Stuff happens and days are going to be bad, that is life. Glenn works really long shifts while he is going to school, and most days he is just ridiculously tired. What I have learned is that him being tired or upset at the world does not in any way, shape, or form mean that he is mad at me. (Apparently the whole world doesn’t revolve around me, who knew?) Or when I get super crazy because a project at work isn’t working out, he has learned to just tell me that I will get through it and he is there for me if I need help. Being mad for a little while, just to be mad or scream at the top of your lungs while riding in the car on the way to church, because you are frustrated and then start laughing because you are being a dramatic is OK. In moderation, Glenn would say.
The C word.
Talk to each other. About every single thing. Don’t leave anything, I mean anything out. If you are dating someone and you want to marry them one day, you have to tell the truth, all of it, all of the time. Lying can be the worst thing to ever happen to a great relationship. COMMUNICATION IS KEY!
Date Nights via Skype
I know this is said over and over again, but really do the date-night thing. It doesn’t even have to be in person.
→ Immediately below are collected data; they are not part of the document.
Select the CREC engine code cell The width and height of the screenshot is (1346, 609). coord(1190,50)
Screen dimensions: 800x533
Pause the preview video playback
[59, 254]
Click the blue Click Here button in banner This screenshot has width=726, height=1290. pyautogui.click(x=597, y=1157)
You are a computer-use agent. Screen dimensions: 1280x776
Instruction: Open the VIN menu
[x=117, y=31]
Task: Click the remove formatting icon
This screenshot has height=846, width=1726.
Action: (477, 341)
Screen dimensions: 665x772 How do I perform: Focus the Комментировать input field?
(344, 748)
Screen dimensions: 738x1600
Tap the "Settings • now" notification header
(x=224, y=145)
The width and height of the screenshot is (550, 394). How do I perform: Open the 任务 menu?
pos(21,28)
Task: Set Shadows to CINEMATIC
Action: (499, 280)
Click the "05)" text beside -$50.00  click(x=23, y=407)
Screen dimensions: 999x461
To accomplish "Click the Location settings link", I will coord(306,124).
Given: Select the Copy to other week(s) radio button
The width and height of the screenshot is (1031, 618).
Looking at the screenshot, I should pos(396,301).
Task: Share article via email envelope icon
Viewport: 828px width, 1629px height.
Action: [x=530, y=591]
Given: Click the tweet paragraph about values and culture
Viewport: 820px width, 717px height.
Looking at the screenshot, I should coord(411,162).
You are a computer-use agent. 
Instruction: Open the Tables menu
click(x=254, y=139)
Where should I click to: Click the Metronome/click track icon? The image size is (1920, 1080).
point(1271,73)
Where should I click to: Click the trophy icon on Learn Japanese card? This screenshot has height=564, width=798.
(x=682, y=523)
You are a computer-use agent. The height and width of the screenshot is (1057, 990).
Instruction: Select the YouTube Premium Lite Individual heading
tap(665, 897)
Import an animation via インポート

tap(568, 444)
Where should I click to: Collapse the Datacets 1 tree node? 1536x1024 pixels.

We didn’t start having Skype date nights until about halfway through our relationship, so cheers to finally putting talk into action! Every Tuesday night, Glenn and I log online and Skype. I could tell you that we mainly talk about the fabulousness of our lives, but I would be lying. Most of the time we just play games online together and he gets mad because I beat him, or we change the game if he is winning. Our date nights are just about intentionally setting a time to be with each other throughout the week.
My only advice for when you have a fight is to remember this: you are on the same team. You are on the same side of this whole life thing. I adore doing life with Glenn and I hope you glean some usefulness from our relationship findings in your own.